■ **Task prompt**: The records below are to be duplicated character for character.

■ **Records to use**:
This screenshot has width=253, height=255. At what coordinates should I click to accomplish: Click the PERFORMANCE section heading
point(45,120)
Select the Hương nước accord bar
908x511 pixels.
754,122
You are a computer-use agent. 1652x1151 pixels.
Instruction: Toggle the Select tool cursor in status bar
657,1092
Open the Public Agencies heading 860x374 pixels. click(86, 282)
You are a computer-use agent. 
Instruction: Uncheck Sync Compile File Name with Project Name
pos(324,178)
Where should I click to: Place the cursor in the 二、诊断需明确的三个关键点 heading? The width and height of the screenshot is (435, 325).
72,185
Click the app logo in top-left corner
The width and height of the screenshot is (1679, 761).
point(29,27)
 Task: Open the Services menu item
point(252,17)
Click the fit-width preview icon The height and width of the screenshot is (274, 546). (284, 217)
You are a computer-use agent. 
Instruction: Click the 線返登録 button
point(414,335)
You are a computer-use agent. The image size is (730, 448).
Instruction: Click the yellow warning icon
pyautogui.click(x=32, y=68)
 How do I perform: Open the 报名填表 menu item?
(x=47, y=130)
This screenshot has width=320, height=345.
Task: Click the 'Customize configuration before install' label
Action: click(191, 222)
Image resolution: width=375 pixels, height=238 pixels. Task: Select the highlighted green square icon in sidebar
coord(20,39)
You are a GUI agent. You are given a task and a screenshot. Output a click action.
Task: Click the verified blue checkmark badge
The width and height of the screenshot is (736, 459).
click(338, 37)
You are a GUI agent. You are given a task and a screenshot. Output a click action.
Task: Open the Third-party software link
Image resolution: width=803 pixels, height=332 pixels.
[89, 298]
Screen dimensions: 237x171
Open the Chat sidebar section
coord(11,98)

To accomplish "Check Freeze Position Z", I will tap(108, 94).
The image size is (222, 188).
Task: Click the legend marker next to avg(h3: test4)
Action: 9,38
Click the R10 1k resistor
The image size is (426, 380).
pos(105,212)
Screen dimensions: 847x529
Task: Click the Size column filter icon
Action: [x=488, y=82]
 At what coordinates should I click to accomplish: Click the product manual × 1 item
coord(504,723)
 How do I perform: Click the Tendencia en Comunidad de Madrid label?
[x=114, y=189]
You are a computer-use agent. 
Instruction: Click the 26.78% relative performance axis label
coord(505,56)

■ **Written solution**:
This screenshot has width=253, height=255. At what coordinates should I click to accomplish: Click the PERFORMANCE section heading
point(45,120)
Select the Hương nước accord bar
908x511 pixels.
754,122
You are a computer-use agent. 1652x1151 pixels.
Instruction: Toggle the Select tool cursor in status bar
657,1092
Open the Public Agencies heading 860x374 pixels. click(86, 282)
You are a computer-use agent. 
Instruction: Uncheck Sync Compile File Name with Project Name
pos(324,178)
Where should I click to: Place the cursor in the 二、诊断需明确的三个关键点 heading? The width and height of the screenshot is (435, 325).
72,185
Click the app logo in top-left corner
The width and height of the screenshot is (1679, 761).
point(29,27)
 Task: Open the Services menu item
point(252,17)
Click the fit-width preview icon The height and width of the screenshot is (274, 546). (284, 217)
You are a computer-use agent. 
Instruction: Click the 線返登録 button
point(414,335)
You are a computer-use agent. The image size is (730, 448).
Instruction: Click the yellow warning icon
pyautogui.click(x=32, y=68)
 How do I perform: Open the 报名填表 menu item?
(x=47, y=130)
This screenshot has width=320, height=345.
Task: Click the 'Customize configuration before install' label
Action: click(191, 222)
Image resolution: width=375 pixels, height=238 pixels. Task: Select the highlighted green square icon in sidebar
coord(20,39)
You are a GUI agent. You are given a task and a screenshot. Output a click action.
Task: Click the verified blue checkmark badge
The width and height of the screenshot is (736, 459).
click(338, 37)
You are a GUI agent. You are given a task and a screenshot. Output a click action.
Task: Open the Third-party software link
Image resolution: width=803 pixels, height=332 pixels.
[89, 298]
Screen dimensions: 237x171
Open the Chat sidebar section
coord(11,98)

To accomplish "Check Freeze Position Z", I will tap(108, 94).
The image size is (222, 188).
Task: Click the legend marker next to avg(h3: test4)
Action: 9,38
Click the R10 1k resistor
The image size is (426, 380).
pos(105,212)
Screen dimensions: 847x529
Task: Click the Size column filter icon
Action: [x=488, y=82]
 At what coordinates should I click to accomplish: Click the product manual × 1 item
coord(504,723)
 How do I perform: Click the Tendencia en Comunidad de Madrid label?
[x=114, y=189]
You are a computer-use agent. 
Instruction: Click the 26.78% relative performance axis label
coord(505,56)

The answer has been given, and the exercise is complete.